Don't use regex to parse HTML, Use PHP's DOM Extension. Try this:

$doc = new DOMDocument;

@$doc->loadHTMLFile( 'http://ventas.entradasmonumental.com/eventperformances.asp?evt=18' ); // Using the @ operator to hide parse errors

$xpath  = new DOMXPath( $doc );

$img = $xpath->query( '//td[@class="BrdBot"][@align="center"][1]//img[1]')->item( 0 ); // Xpath->query returns a 'DOMNodeList', get the first item which is a 'DOMElement' (or null)

$imgSrc = $img->getAttribute( 'src' );

$imgSrcInfo = pathInfo( $imgSrc );

$imgFilename = $imgSrcInfo['basename']; // All you need


You're going to get lots of advice not to use regex for pulling stuff out of HTML code.

There are times when it's appropriate to use regex for this kind of thing, and I don't always agree with the somewhat rigid advice given on the subject here (and elsewhere). However in this case, I would say that regex is not the appropriate solution for you.

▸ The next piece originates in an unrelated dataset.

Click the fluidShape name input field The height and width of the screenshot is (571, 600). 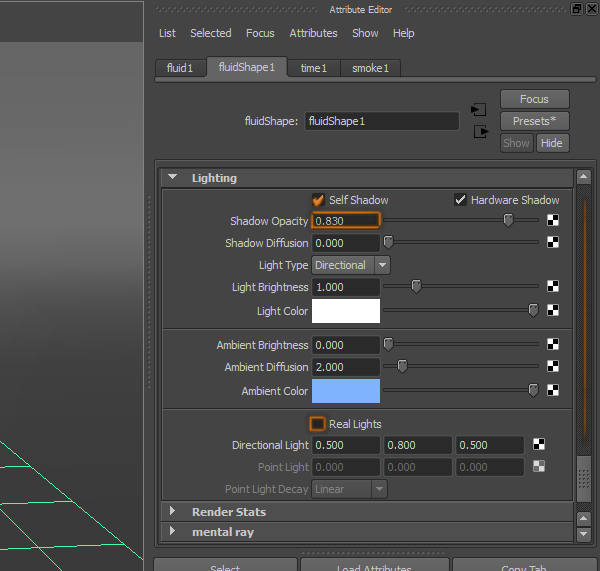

The problem with using regex for searching for things in HTML code is exactly the problem you've encountered -- HTML code can vary wildly, making any regex virtually impossible to get right.

It is just about possible to write a regex for your situation, but it will be an insanely complex regex, and very brittle -- ie prone to failing if the HTML code is even slightly outside the parameters you expect.

Contrast this with the recommended solution, which is to use a DOM parser. Load the HTML code into a DOM parser, and you will immediately have an object structure which you can query for individual elements and attributes.

The details you've given make it almost a no-brainer to go with this rather than a regex.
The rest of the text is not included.